To support Kaden, Todd’s mom brings the insights of a retired kindergarten teacher who also ran a group home for patients with brain injuries. And Stephanie’s parents own a 130-acre ranch outside San Antonio, where Kaden can tear around on two wheels … or four.

Then there is his sister, Kendall, younger by a year, and 12 cousins, all close in age. These are Kaden’s cheerful wingmen, who sometimes cut him slack, and sometimes don’t, as it goes with those who love you the most.

With just 11 1/2 months between Kaden and his sister, Kendall, down time is something Stephanie and Todd Kruciak recall only vaguely, from their distant past.

“When you have a kid like Kaden, and odds aren’t always in your favor, you have to be 100% optimistic,” Stephanie said. “Rather than look at the big picture all the time, we just look at the small steps in the journey.”

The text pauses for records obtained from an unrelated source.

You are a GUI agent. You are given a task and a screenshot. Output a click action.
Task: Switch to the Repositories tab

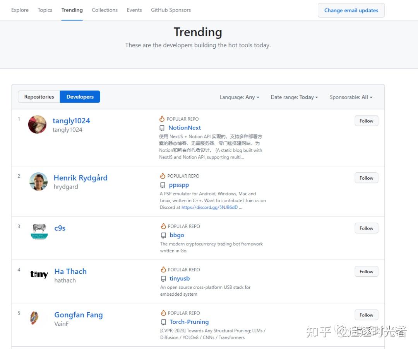[39, 97]
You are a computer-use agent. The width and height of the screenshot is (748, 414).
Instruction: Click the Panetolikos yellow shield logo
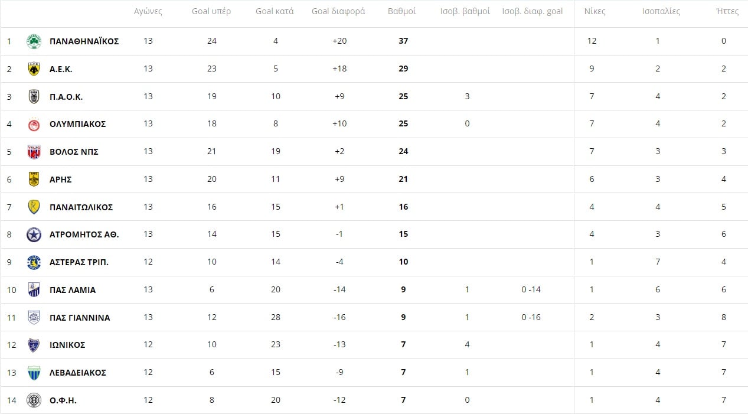click(x=34, y=207)
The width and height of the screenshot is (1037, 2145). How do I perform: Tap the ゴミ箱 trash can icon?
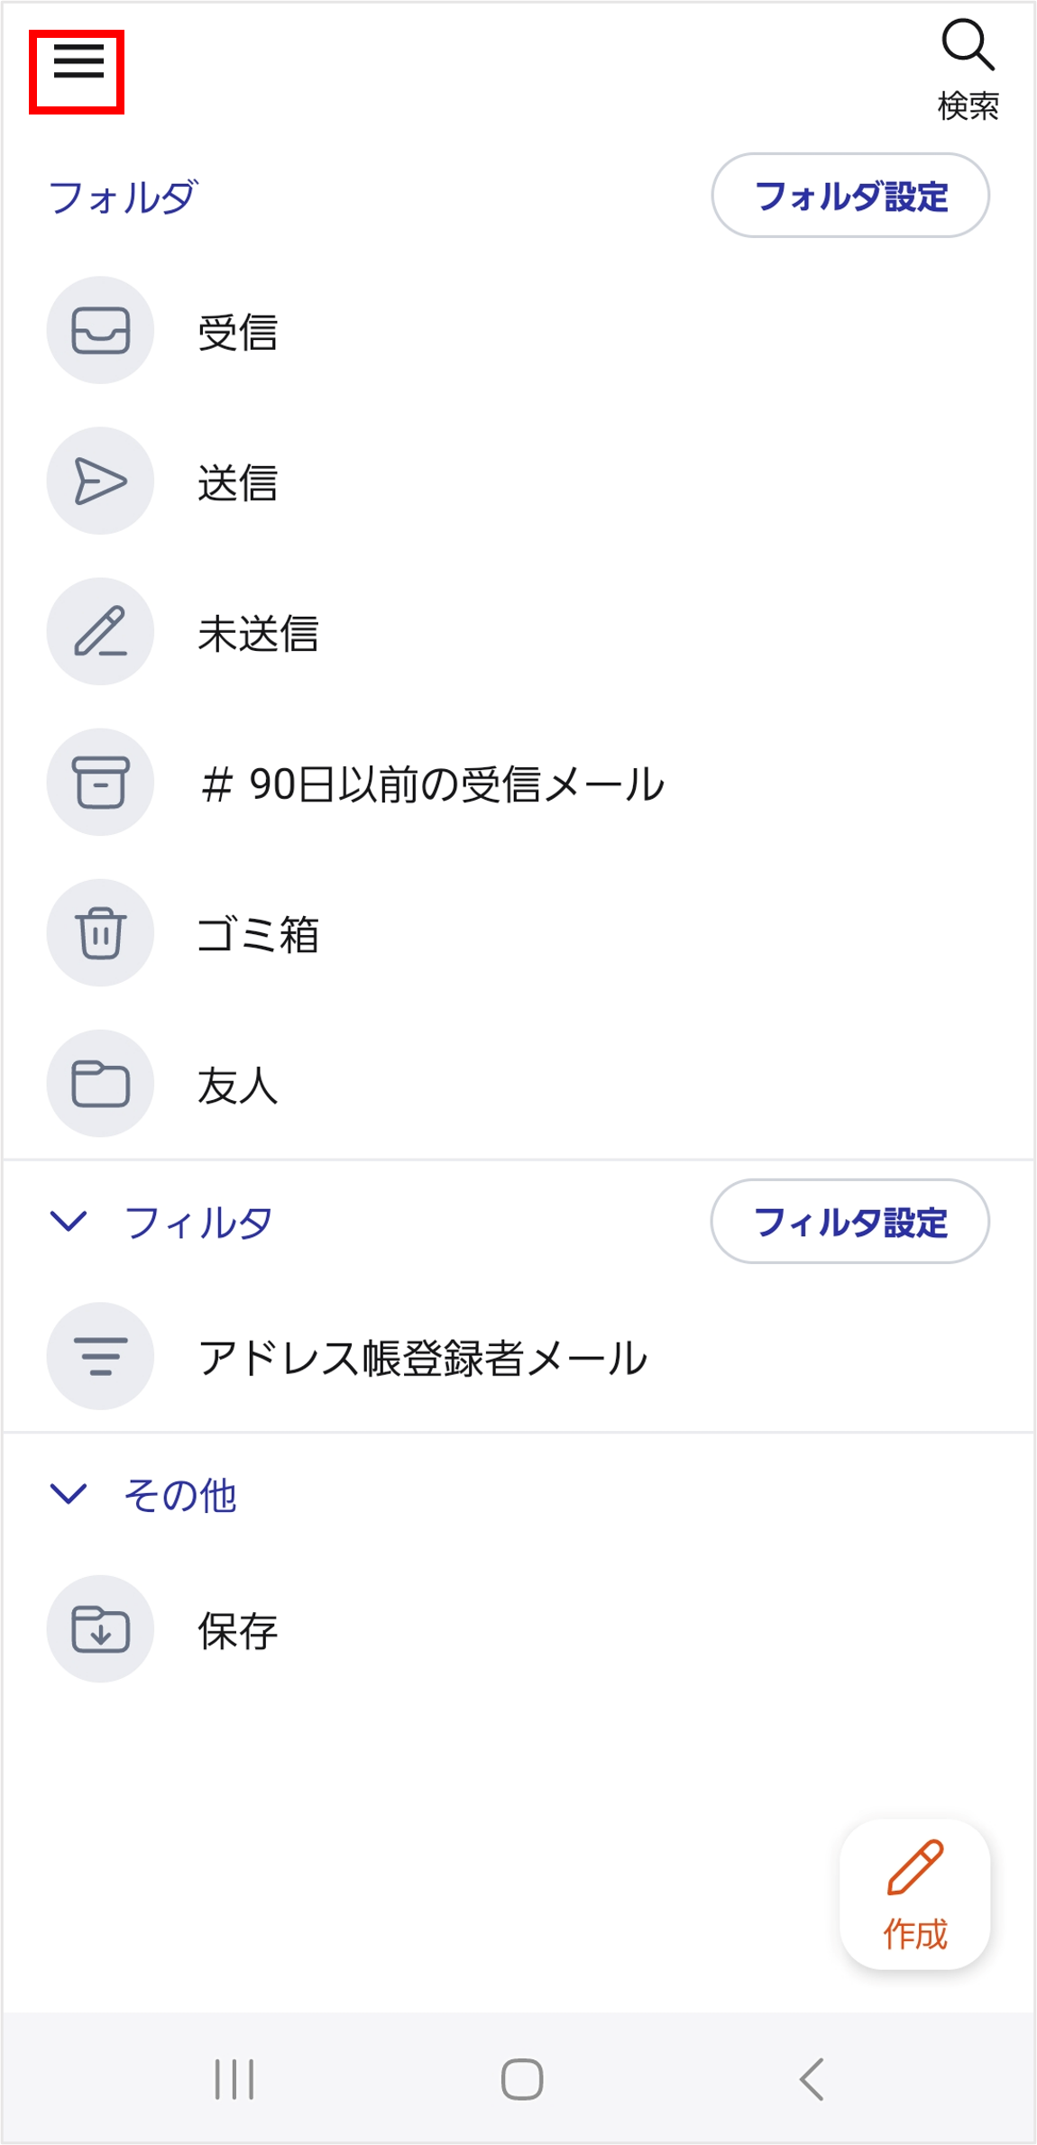[100, 932]
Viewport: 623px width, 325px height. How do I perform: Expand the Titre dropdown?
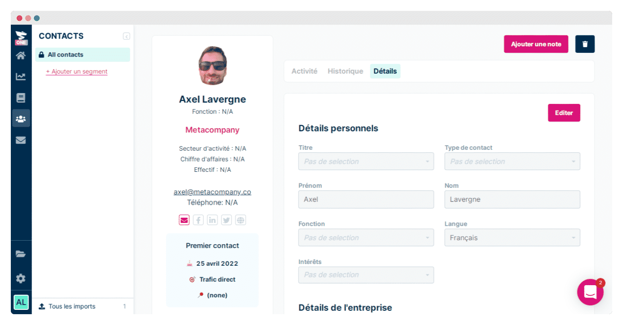(366, 161)
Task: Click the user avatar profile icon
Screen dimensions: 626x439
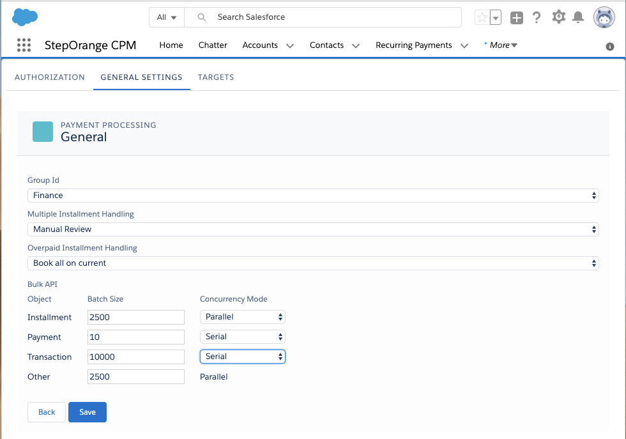Action: click(x=604, y=18)
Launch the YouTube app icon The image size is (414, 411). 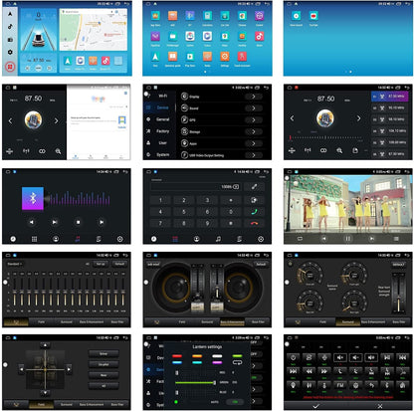(x=313, y=16)
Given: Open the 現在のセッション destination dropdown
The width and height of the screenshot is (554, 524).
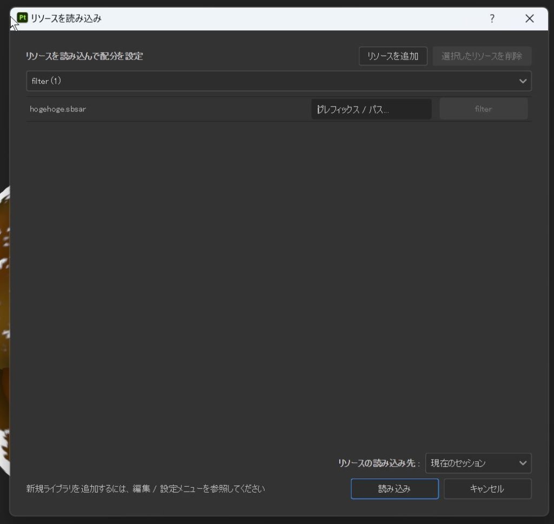Looking at the screenshot, I should [x=471, y=463].
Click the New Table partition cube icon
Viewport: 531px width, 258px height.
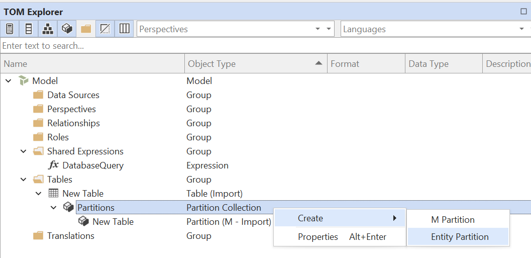[83, 222]
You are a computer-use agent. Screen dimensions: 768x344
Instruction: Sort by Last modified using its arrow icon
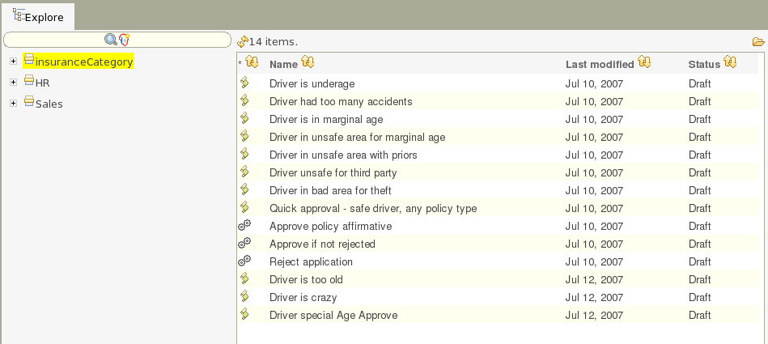point(644,62)
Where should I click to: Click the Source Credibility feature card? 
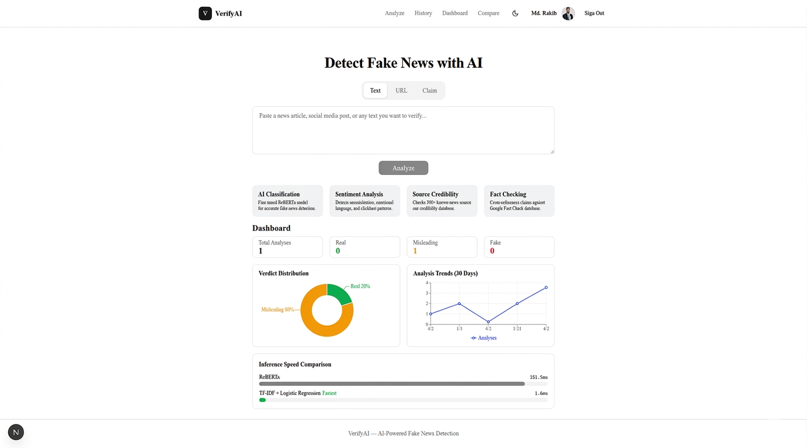(x=441, y=201)
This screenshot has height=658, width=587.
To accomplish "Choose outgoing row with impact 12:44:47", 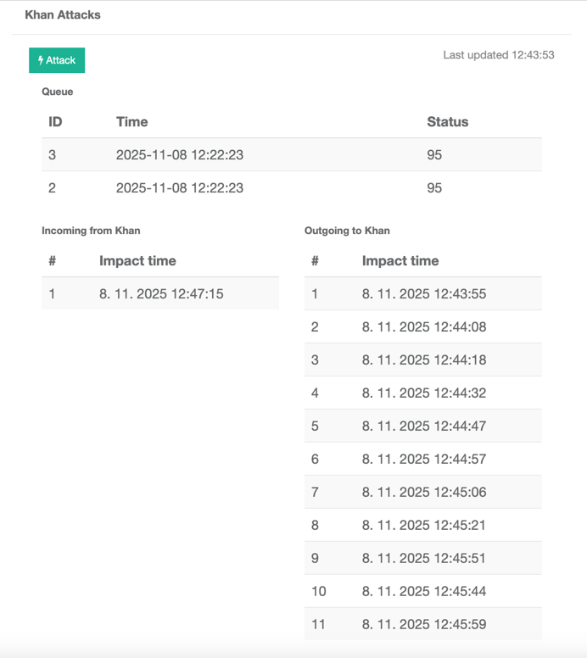I will (423, 427).
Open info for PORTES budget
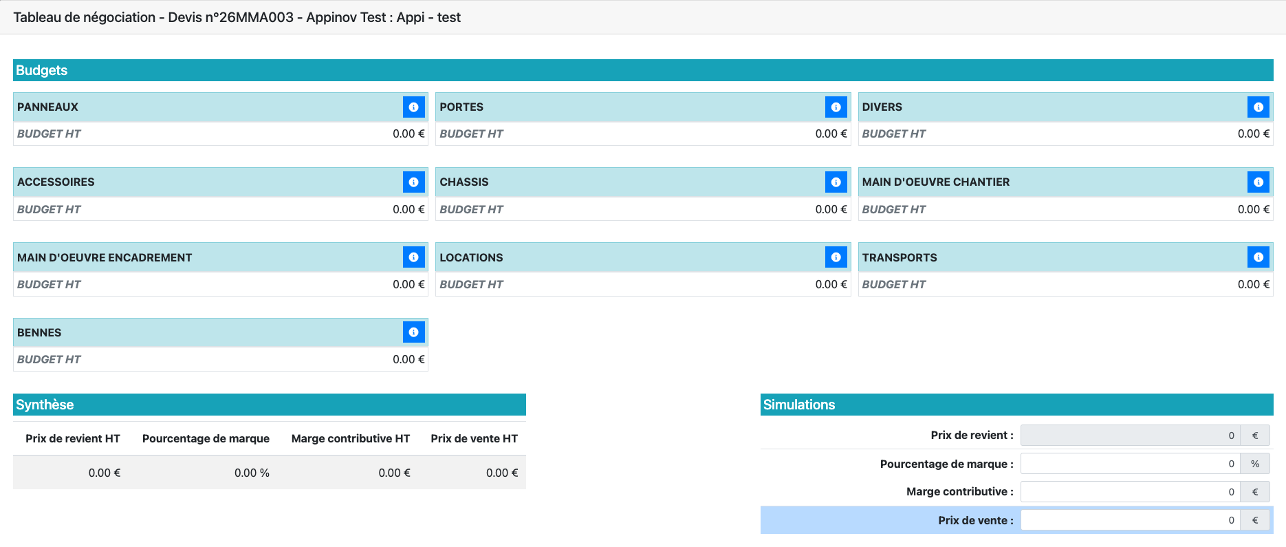Viewport: 1286px width, 547px height. (x=836, y=107)
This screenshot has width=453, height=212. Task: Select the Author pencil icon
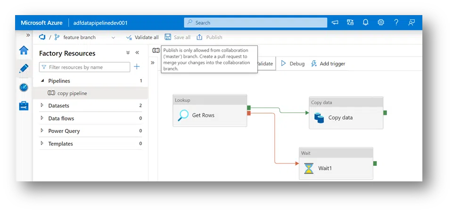pyautogui.click(x=24, y=69)
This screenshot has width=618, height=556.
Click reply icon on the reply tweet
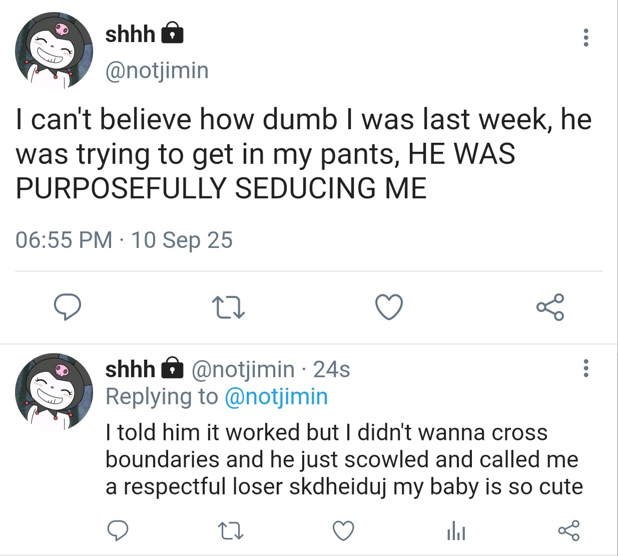(x=118, y=531)
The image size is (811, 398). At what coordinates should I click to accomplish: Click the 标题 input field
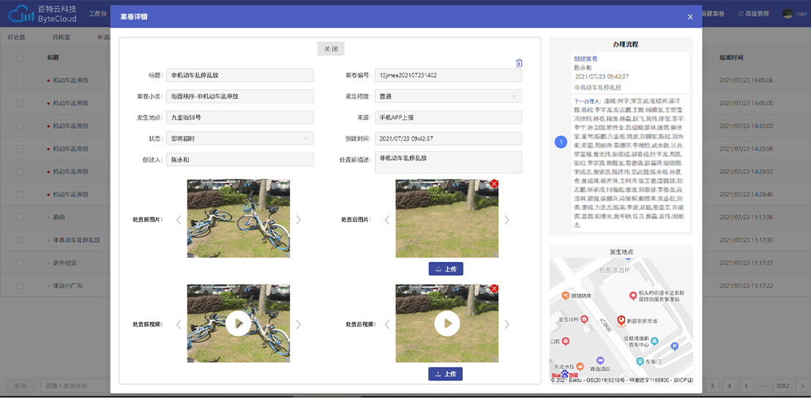tap(239, 75)
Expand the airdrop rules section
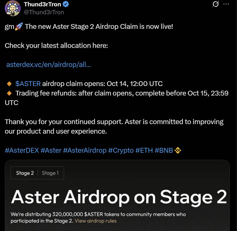237x231 pixels. [x=96, y=221]
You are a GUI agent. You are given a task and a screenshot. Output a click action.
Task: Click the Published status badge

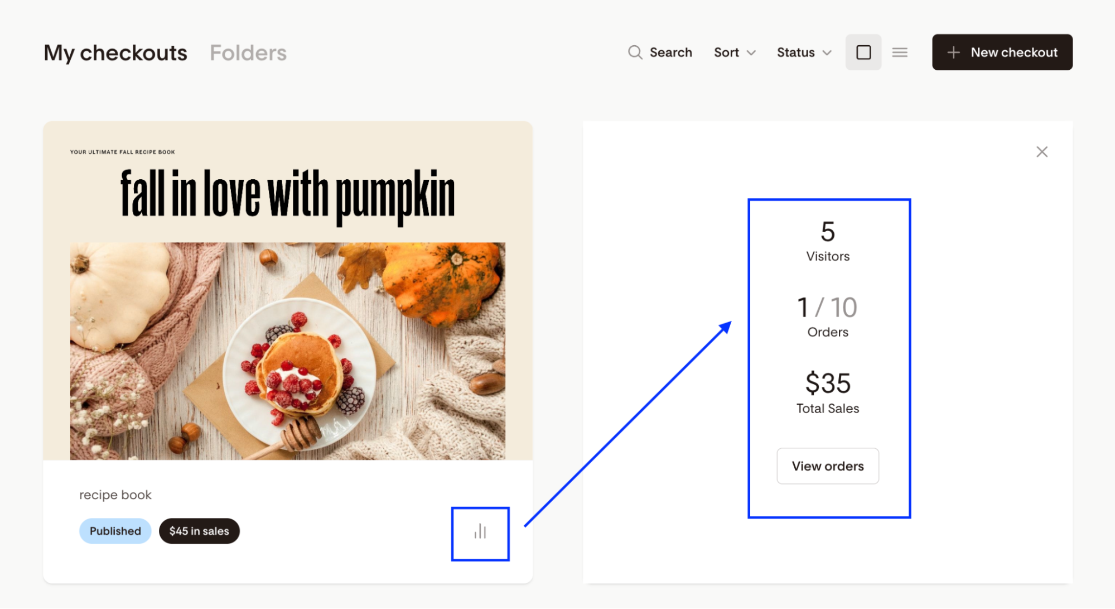115,531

That has been the couple’s approach since the first sonogram glimpses of their son, early in Stephanie’s complicated pregnancy. When they learned at 16 weeks they were having a boy, Todd proposed the name “Kaden,” from a Gaelic word that means “fighter.” Four weeks later, upon diagnosis of CDH, the suitability of the name became clear.

Todd said, “We have seen our son go from ‘not expected to survive,’ to being told he would not make it through the night, to being on life support, to having multiple surgeries. Everything we heard Kaden would never be able to do … he has done.”

And he has lots more to do.

“Kaden is spirited and rambunctious and wild,” Stephanie said. “We have a lot of hope for him, and we are going to stay faithful and positive, so we can get him to where he needs to be—and where he should be. We have pretty high expectations.”